## What the task asks
Each entry below is to be restated word for word, with no pictures carried over.

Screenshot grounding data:
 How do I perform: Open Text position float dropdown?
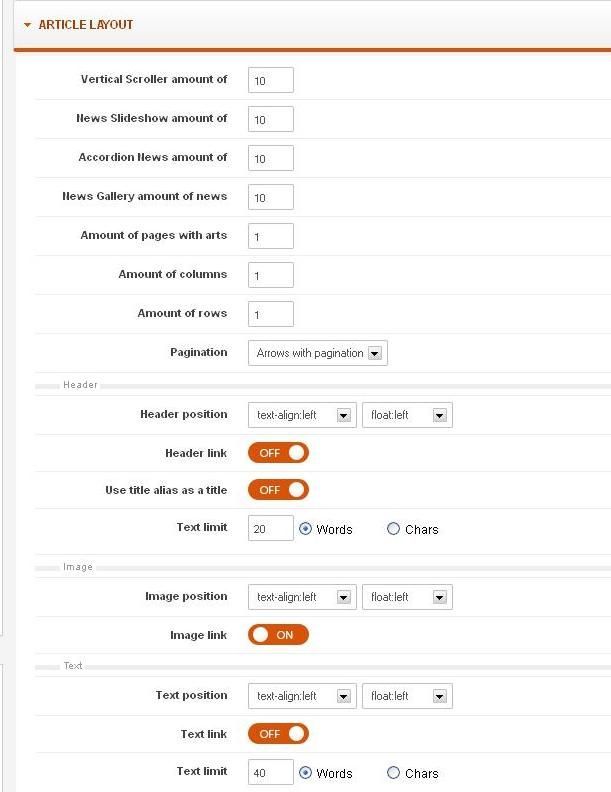[407, 696]
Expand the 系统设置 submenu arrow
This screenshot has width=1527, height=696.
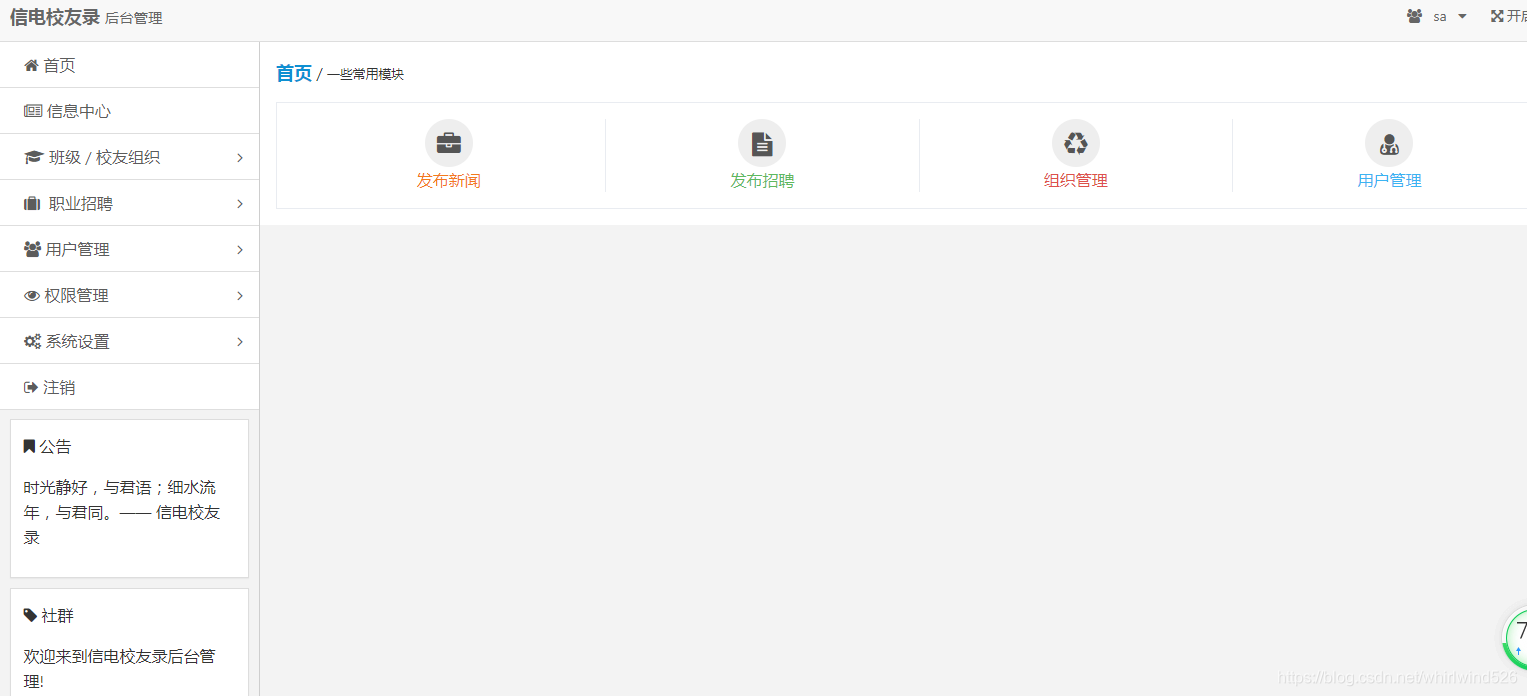[240, 342]
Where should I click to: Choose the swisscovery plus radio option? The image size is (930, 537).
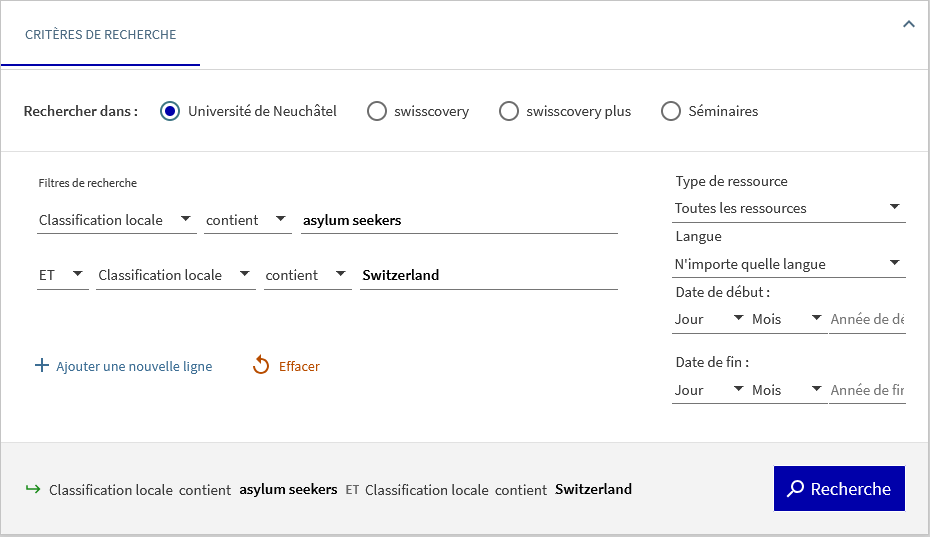pos(509,111)
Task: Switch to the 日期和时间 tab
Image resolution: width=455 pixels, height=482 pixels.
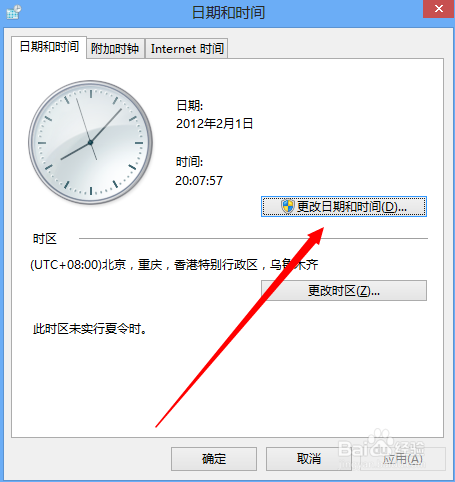Action: pos(49,47)
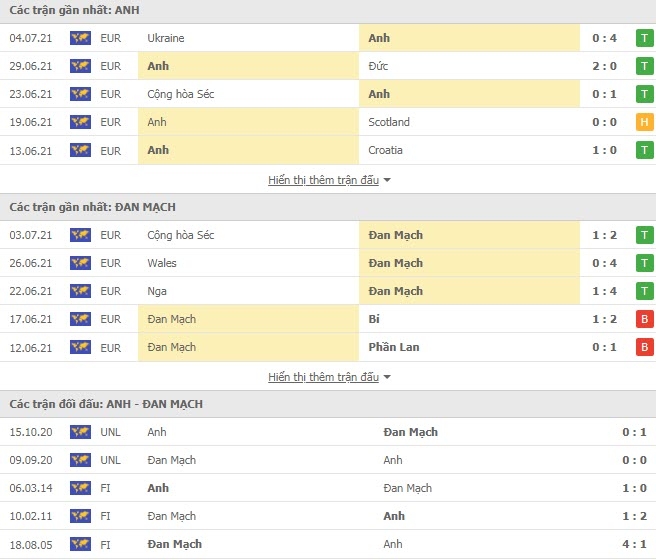Click the flag icon on the 15.10.20 UNL row
This screenshot has width=656, height=560.
pyautogui.click(x=80, y=432)
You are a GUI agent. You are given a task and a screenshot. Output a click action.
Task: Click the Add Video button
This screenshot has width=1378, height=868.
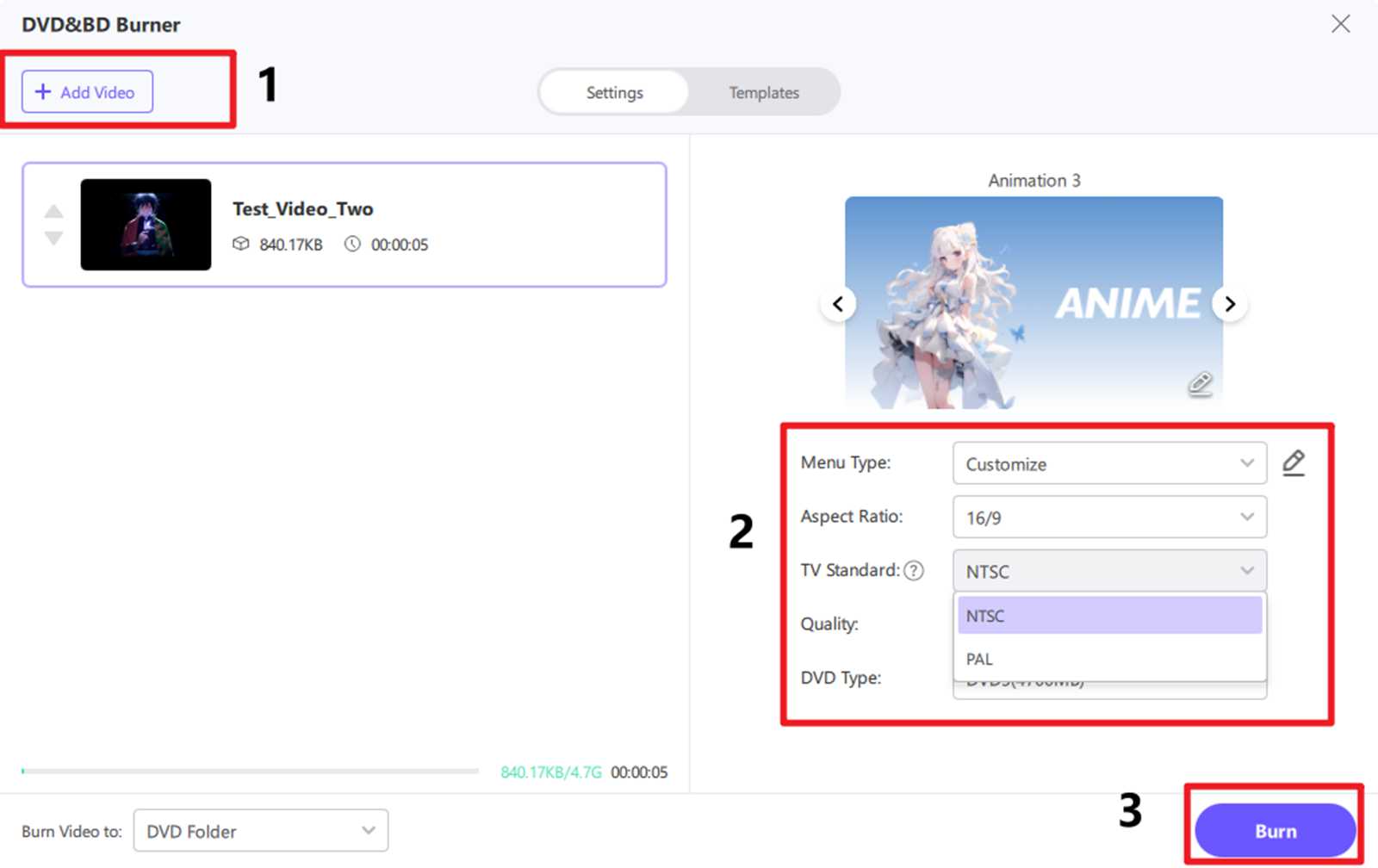coord(85,91)
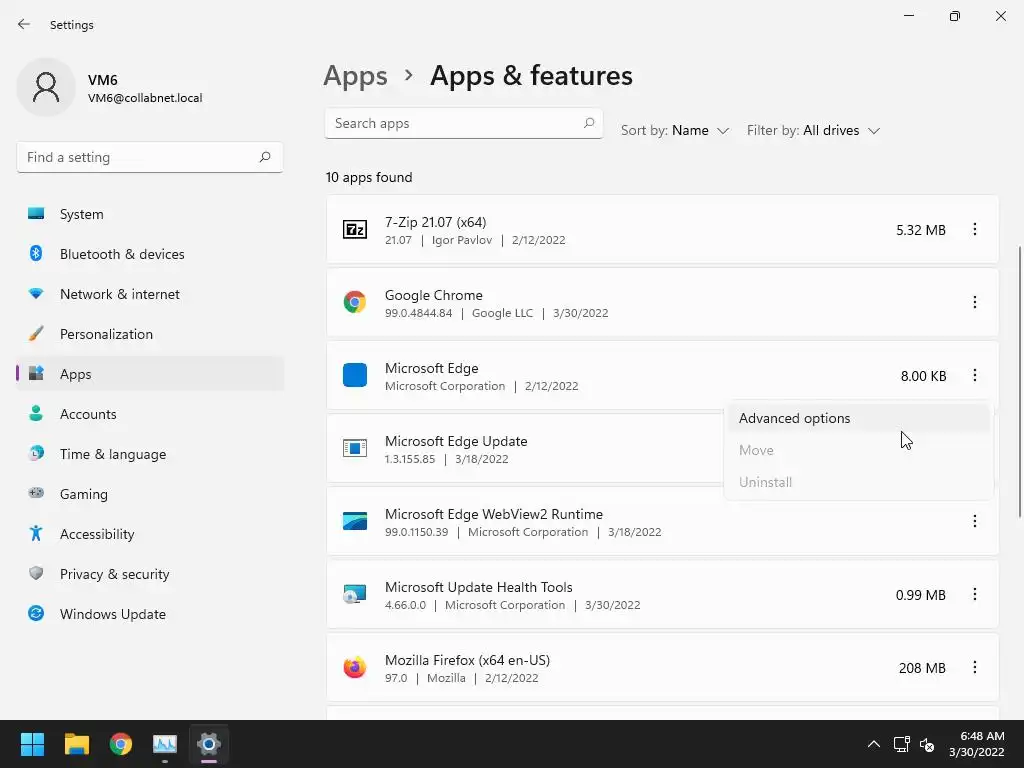The width and height of the screenshot is (1024, 768).
Task: Open Windows Update settings icon in sidebar
Action: (37, 614)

## Result of this exercise
 How do I perform: Open Text position float dropdown?
[407, 696]
Expand the 系统设置 submenu arrow
This screenshot has width=1527, height=696.
[240, 342]
Where should I click to: Choose the swisscovery plus radio option? The image size is (930, 537).
pos(509,111)
Task: Switch to the 日期和时间 tab
Image resolution: width=455 pixels, height=482 pixels.
Action: pos(49,47)
Click the flag icon on the 15.10.20 UNL row
This screenshot has width=656, height=560.
pyautogui.click(x=80, y=432)
You are a GUI agent. You are given a task and a screenshot. Output a click action.
Task: Click the Add Video button
This screenshot has width=1378, height=868.
coord(85,91)
The width and height of the screenshot is (1024, 768).
Task: Open Windows Update settings icon in sidebar
Action: (37, 614)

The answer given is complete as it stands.